Recipe 4.7 Controlling Case in Regular Expressions

Problem

You want to find text regardless of case.

Solution

Compile the Pattern passing in the flags argument Pattern.CASE_INSENSITIVE to indicate that matching should be case-independent ("fold" or ignore differences in case). If your code might run in different locales (see Chapter 15), add Pattern.UNICODE_CASE. Without these flags, the default is normal, case-sensitive matching behavior. This flag (and others) are passed to the Pattern.compile( ) method, as in:

// CaseMatch.java Pattern  reCaseInsens = Pattern.compile(pattern, Pattern.CASE_INSENSITIVE |  Pattern.UNICODE_CASE); reCaseInsens.matches(input);        // will match case-insensitively

This flag must be passed when you create the Pattern; as Pattern objects are immutable, they cannot be changed once constructed.

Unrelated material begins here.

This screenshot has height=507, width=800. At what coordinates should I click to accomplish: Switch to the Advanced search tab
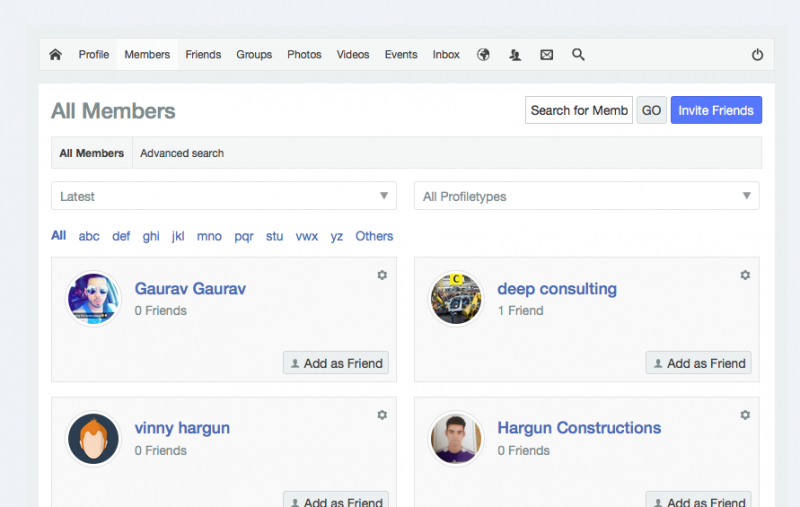point(182,153)
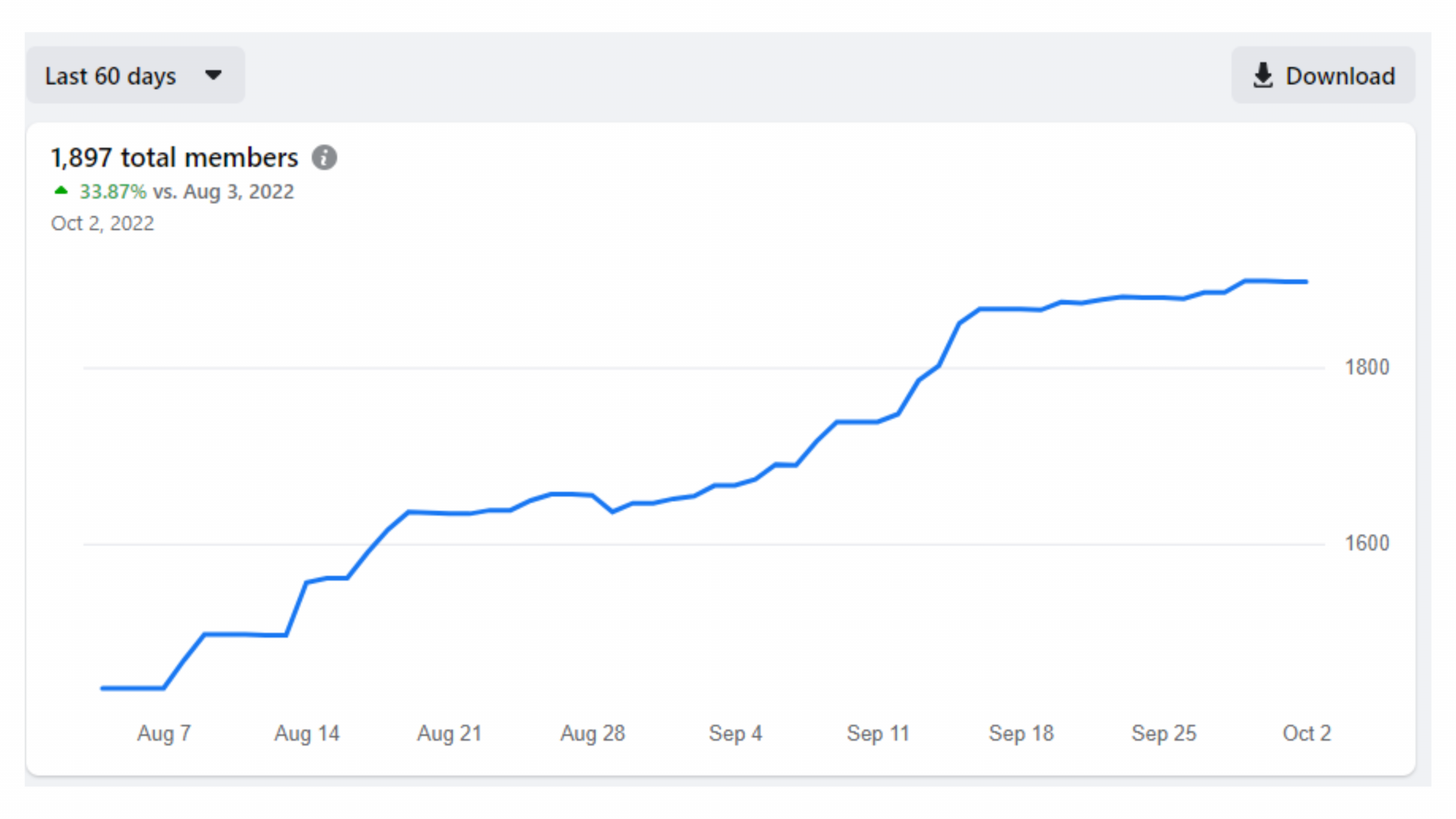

The full source code for this example is online as CaseMatch.java.

Pattern.compile( ) Flags

Half a dozen flags can be passed as the second argument to Pattern.compile( ) . If more than one value is needed, they can be or'd together using the | bitwise or operator. In alphabetical order, the flags are:

CANON_EQ: Enables so-called "canonical equivalence," that is, characters are matched by their base character, so that the character e followed by the "combining character mark" for the acute accent ( ´ ) can be matched either by the composite character é or the letter e followed by the character mark for the accent (see Recipe 4.8).
CASE_INSENSITIVE: Turns on case-insensitive matching (see Recipe Recipe 4.7).
COMMENTS: Causes whitespace and comments (from # to end-of-line) to be ignored in the pattern.
DOTALL: Allows dot (.) to match any regular character or the newline, not just newline (see Recipe Recipe 4.9).
MULTILINE: Specifies multiline mode (see Recipe Recipe 4.9).
UNICODE_CASE: Enables Unicode-aware case folding (see Recipe 4.7).
UNIX_LINES: Makes \n the only valid "newline" sequence for MULTILINE mode (see Recipe 4.9).